*** Opening LISTED RECORDS ***

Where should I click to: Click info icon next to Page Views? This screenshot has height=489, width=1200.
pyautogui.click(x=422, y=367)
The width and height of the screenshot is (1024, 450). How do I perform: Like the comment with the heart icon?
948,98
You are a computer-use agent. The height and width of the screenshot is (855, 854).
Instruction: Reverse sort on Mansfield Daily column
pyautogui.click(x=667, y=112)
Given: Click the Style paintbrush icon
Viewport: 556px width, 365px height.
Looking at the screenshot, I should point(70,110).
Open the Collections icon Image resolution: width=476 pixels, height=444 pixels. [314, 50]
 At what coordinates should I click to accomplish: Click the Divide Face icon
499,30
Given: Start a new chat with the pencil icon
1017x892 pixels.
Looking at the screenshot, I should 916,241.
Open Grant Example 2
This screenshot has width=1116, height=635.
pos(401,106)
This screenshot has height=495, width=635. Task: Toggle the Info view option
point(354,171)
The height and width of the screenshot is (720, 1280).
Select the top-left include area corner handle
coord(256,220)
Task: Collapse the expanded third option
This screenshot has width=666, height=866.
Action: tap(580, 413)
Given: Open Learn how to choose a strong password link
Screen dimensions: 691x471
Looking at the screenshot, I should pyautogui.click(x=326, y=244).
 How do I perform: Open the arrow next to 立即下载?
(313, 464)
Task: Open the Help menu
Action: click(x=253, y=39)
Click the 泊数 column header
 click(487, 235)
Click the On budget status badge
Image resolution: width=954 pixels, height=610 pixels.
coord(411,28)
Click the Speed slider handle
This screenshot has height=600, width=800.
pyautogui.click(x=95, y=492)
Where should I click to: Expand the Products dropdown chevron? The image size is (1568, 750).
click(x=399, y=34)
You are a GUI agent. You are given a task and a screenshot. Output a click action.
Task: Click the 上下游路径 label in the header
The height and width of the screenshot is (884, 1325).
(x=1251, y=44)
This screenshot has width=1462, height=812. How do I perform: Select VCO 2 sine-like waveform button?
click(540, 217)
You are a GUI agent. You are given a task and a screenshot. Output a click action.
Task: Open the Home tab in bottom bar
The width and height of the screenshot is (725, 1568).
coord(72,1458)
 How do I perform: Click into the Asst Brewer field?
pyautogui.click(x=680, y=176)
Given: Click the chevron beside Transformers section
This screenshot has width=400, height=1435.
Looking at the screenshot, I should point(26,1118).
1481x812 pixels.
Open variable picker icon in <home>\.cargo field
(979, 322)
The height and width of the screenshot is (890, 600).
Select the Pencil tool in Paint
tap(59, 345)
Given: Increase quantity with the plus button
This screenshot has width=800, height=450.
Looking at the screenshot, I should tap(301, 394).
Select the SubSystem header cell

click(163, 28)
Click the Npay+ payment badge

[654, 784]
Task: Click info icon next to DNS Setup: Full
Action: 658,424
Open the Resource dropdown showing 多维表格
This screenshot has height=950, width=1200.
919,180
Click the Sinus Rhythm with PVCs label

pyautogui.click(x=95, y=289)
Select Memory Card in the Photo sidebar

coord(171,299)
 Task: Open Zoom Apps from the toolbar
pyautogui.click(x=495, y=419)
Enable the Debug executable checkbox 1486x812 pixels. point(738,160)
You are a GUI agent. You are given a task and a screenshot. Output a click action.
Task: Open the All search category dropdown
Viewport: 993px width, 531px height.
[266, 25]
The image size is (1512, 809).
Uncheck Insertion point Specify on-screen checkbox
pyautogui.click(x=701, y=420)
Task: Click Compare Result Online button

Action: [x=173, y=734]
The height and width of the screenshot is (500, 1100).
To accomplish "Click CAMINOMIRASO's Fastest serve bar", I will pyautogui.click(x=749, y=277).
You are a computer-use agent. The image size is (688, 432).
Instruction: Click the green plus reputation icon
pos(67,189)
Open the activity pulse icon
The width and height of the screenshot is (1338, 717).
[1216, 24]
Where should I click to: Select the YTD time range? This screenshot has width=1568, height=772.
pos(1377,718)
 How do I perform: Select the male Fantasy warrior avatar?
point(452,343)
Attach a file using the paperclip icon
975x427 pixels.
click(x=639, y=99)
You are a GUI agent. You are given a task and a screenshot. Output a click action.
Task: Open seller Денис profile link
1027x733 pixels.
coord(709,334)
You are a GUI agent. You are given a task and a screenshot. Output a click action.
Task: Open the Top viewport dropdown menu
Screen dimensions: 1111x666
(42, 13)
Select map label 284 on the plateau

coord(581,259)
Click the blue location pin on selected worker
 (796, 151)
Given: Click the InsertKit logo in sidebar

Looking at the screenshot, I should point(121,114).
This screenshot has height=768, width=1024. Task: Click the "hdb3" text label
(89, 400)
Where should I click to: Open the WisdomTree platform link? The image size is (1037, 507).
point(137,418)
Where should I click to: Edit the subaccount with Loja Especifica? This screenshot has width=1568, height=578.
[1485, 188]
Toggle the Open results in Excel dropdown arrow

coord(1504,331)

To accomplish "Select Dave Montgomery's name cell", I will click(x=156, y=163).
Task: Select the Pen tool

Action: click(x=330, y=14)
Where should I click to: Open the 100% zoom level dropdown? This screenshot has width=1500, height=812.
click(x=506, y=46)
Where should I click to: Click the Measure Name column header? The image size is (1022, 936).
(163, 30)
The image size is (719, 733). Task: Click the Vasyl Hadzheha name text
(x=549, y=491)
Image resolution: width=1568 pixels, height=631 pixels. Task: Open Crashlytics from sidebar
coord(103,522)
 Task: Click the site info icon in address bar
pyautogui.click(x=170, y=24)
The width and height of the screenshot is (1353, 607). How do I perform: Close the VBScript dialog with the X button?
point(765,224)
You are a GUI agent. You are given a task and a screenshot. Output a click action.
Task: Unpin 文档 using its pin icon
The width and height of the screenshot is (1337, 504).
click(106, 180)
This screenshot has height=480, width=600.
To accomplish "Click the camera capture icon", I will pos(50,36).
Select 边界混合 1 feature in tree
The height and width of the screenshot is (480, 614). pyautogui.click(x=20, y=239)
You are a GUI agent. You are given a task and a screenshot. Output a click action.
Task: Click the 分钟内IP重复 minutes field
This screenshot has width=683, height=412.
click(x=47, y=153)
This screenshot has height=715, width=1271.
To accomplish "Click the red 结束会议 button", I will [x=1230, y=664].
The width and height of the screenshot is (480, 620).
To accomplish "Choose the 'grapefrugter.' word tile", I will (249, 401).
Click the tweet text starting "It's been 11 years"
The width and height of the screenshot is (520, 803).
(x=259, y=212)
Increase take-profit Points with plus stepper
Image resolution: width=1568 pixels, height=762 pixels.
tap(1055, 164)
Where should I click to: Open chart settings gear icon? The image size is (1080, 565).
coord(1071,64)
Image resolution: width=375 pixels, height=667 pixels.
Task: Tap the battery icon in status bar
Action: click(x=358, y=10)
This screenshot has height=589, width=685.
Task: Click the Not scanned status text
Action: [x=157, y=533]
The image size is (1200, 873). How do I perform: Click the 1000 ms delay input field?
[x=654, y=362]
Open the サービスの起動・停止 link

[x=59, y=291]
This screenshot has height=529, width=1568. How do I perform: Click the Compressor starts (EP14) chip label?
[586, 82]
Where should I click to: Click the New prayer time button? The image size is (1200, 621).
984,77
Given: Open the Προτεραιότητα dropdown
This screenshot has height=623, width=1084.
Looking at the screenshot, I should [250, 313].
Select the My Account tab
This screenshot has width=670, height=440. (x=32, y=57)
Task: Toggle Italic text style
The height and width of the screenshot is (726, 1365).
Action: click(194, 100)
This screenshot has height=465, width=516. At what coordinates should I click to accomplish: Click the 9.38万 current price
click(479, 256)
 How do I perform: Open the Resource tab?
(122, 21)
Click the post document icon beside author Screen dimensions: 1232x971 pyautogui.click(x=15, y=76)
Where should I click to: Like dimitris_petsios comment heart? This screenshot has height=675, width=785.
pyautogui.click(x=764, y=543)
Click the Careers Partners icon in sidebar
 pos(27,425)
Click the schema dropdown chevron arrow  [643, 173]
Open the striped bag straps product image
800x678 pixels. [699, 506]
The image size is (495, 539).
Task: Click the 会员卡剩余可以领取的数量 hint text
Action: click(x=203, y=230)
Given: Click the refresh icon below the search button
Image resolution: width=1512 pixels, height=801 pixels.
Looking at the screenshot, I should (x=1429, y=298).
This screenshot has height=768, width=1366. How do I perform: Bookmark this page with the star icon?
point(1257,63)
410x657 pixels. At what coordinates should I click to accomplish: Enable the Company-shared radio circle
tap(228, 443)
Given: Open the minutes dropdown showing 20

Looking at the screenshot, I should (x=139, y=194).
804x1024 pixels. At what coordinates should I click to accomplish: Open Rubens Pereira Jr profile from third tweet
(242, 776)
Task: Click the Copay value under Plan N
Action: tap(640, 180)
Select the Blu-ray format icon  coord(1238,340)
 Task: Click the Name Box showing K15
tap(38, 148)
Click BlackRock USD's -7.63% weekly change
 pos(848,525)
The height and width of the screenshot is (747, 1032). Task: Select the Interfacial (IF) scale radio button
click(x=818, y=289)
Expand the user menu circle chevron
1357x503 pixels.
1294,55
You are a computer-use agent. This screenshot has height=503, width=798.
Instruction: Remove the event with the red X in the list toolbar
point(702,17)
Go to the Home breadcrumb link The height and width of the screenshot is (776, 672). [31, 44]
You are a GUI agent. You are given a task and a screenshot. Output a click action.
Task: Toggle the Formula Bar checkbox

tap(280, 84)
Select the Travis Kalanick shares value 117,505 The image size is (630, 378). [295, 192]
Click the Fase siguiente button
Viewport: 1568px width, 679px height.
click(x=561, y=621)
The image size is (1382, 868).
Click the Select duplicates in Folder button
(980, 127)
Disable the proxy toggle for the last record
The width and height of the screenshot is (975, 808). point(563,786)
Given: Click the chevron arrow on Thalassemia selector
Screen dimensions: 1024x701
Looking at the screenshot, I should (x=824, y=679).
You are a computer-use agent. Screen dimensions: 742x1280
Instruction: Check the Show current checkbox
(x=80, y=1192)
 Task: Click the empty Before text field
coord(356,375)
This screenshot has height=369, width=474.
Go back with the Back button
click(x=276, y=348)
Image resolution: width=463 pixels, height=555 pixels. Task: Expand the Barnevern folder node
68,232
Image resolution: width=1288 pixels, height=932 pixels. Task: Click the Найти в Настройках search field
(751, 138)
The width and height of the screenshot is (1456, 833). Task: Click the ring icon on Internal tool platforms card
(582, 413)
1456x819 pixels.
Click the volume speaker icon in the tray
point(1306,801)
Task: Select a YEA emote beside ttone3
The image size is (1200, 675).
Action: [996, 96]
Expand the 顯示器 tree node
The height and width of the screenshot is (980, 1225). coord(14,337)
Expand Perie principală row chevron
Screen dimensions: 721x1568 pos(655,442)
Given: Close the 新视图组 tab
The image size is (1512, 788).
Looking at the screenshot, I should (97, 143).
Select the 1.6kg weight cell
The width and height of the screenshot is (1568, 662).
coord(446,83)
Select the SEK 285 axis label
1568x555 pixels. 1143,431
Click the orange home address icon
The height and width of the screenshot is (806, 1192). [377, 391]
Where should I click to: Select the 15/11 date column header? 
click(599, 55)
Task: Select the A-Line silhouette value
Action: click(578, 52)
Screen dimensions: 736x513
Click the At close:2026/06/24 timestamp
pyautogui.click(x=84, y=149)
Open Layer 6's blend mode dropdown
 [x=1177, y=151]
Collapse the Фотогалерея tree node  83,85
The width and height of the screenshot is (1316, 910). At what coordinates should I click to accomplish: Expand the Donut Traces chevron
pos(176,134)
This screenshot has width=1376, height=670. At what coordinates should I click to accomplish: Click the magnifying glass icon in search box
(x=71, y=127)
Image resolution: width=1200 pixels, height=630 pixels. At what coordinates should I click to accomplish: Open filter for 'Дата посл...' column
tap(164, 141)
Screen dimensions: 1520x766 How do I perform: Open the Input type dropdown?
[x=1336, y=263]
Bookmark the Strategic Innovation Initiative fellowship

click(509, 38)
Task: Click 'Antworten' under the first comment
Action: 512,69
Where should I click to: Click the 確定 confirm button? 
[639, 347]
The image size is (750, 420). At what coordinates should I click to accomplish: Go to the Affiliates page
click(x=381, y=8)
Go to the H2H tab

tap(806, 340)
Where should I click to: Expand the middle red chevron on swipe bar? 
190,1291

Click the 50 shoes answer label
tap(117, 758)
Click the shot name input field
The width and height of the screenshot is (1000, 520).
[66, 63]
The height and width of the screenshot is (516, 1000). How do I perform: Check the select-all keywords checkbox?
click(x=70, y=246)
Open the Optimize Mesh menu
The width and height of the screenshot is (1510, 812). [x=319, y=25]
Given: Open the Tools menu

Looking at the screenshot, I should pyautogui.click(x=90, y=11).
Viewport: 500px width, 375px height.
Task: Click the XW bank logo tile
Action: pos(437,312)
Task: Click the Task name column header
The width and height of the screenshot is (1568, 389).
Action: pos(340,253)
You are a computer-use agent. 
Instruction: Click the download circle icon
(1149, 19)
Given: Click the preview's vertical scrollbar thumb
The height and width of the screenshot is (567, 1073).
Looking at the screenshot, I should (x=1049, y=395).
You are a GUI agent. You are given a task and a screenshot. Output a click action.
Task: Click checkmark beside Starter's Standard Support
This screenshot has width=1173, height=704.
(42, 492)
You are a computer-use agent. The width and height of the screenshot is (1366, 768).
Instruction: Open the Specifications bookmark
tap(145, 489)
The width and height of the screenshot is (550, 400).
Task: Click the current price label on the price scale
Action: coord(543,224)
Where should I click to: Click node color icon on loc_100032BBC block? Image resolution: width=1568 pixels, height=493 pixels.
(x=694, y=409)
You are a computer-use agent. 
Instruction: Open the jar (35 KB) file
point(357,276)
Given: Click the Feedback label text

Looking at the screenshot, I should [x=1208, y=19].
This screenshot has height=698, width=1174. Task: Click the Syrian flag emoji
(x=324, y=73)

*** Closing LISTED RECORDS ***

*DIRECTIONS*
Precisely reproduce the lines of the entries, beginning at the first and ending at the one containing "Given: Click the Style paintbrush icon". Add nothing.

*ANSWER TO THIS PROBLEM*
Where should I click to: Click info icon next to Page Views? This screenshot has height=489, width=1200.
pyautogui.click(x=422, y=367)
The width and height of the screenshot is (1024, 450). How do I perform: Like the comment with the heart icon?
948,98
You are a computer-use agent. The height and width of the screenshot is (855, 854).
Instruction: Reverse sort on Mansfield Daily column
pyautogui.click(x=667, y=112)
Given: Click the Style paintbrush icon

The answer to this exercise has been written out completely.